Mit scharfer Rhetorik fordert Sanija Ameti, Co-Präsidentin der Bewegung Operation Libero, ein radikales Umdenken in der Schweizer Aussenpolitik: Schluss mit der Neutralität, hinein in den europäischen Sicherheitsverbund.
In einem Gastbeitrag zeichnet sie das Bild einer Schweiz, die nicht länger Zaungast sein darf – sondern Verantwortung übernehmen muss.
Sanija Ameti, Co-Präsidentin der Operation Libero und ehemalige grünliberale (GLP) Politikerin, war im letzten Herbst in die Kritik geraten, nachdem sie ein Instagram-Bild veröffentlichte, auf dem sie beim Schiessen auf eine Zielscheibe mit religiösem Motiv – einer Darstellung von Maria und Jesus – zu sehen war. Sie erklärte später, sie habe den religiösen Inhalt nicht erkannt.
Nach öffentlicher Empörung und Rücktrittsforderungen, entschuldigte sie sich mehrfach öffentlich. Dennoch wurde ihre Erklärung vielfach als unzureichend empfunden. Ihr wurde mangelnden Respekt gegenüber christlichen Symbolen vorgeworfen. Als direkte Konsequenz wurde die Muslima aus der GLP ausgeschlossen.
Nach Monaten der relativen Stille meldet sich Sanija Ameti lautstark zurück auf der politischen Bühne – wie die Weltwoche diese Woche meldete – mit einem klaren Ziel: Die Schweiz soll sich von ihrer traditionellen Neutralität lösen und sich aktiv in die europäische Sicherheitsarchitektur einbringen. In einem viel beachteten Gastbeitrag für die Westschweizer Zeitung Le Temps spricht die Co-Präsidentin der Operation Libero von einem «Dornröschenschlaf», aus dem das Land endlich erwachen müsse.
Ameti fordert, dass sich die Schweiz der sogenannten «Koalition der Willigen» anschliesst – einer Initiative, angeführt von Grossbritannien und Frankreich, die eine verstärkte militärische und politische Unterstützung für die Ukraine vorsieht. Die Neutralität, einst Kern der Schweizer Aussenpolitik, sei in dieser weltpolitischen Lage nicht mehr haltbar. «Alles andere ist Desertieren», mahnt Ameti. Statt Zaudern brauche es Engagement, statt Isolation eine enge Einbindung in den «europäischen Sicherheitsraum» – ein Begriff, den sie als Gegenmodell zur Schweizer Zurückhaltung versteht.

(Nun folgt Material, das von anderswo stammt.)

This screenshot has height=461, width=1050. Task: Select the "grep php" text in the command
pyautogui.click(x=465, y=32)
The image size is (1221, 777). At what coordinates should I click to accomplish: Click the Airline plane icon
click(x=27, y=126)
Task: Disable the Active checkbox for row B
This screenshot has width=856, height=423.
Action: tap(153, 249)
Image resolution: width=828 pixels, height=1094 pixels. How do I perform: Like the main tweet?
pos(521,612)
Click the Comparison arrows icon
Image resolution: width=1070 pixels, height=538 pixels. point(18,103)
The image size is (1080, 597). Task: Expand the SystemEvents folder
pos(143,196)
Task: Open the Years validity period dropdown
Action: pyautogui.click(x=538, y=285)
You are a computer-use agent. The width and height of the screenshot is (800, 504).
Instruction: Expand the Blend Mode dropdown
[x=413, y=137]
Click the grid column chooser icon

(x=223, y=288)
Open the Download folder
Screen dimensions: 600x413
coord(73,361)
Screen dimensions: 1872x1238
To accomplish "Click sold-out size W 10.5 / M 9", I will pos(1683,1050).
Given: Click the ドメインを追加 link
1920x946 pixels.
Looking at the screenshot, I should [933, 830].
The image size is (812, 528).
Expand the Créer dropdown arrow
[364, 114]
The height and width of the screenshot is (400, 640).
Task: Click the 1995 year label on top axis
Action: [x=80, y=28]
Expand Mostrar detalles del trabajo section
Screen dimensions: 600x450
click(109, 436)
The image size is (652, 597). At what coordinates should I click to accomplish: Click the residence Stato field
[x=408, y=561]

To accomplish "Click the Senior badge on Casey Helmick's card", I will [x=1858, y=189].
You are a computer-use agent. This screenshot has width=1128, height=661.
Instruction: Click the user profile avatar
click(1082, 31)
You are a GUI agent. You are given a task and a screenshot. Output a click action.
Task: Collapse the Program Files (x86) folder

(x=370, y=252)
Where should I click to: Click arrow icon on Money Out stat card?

Zuspruch erhält Ameti von Mitautoren ihres Kommentars: Lisa Marchon, Vorstandsmitglied der Operation Libero, und Till Burckhardt, Gründungsmitglied der linken Denkfabrik Foraus. Gemeinsam fordern sie ein Umdenken nicht nur in der Öffentlichkeit, sondern auch in der Politik – besonders im Eidgenössischen Departement für auswärtige Angelegenheiten (EDA), das Burckhardts Organisation mit über 100.000 Franken jährlich unterstützt.
Kritiker werfen Ameti vor, einmal mehr Pathos und wenig Substanz zu liefern. Einen konkreten Plan, wie die Schweiz ihren Beitrag leisten könnte, bleibt der Beitrag schuldig. Auch das Konzept des «Raums der Freiheit», das Ameti beschwört, wirkt angesichts der aktuellen geopolitischen Zerklüftung Europas eher visionär als realistisch.
Zusätzlich scheint Ameti nicht begriffen zu haben, was Neutralität wirklich bedeutet. Ein Neutraler foutiert sich nicht um die internationale Entwicklung, im Gegenteil. Er versucht, beide Seiten zu verstehen – wobei Verstehen nicht Billigen heisst – und bietet sich als Plattform für Lösungen und als Drehscheibe für Verhandlungen an.
Er darf deshalb eine Meinung haben, aber seine Neutralitätspolitik muss sicherstellen, dass er von allen Seiten als neutral angesehen wird. Eben gerade nicht lautstark, substanzlos und mit aggressiver Rhetorik wie Ameti.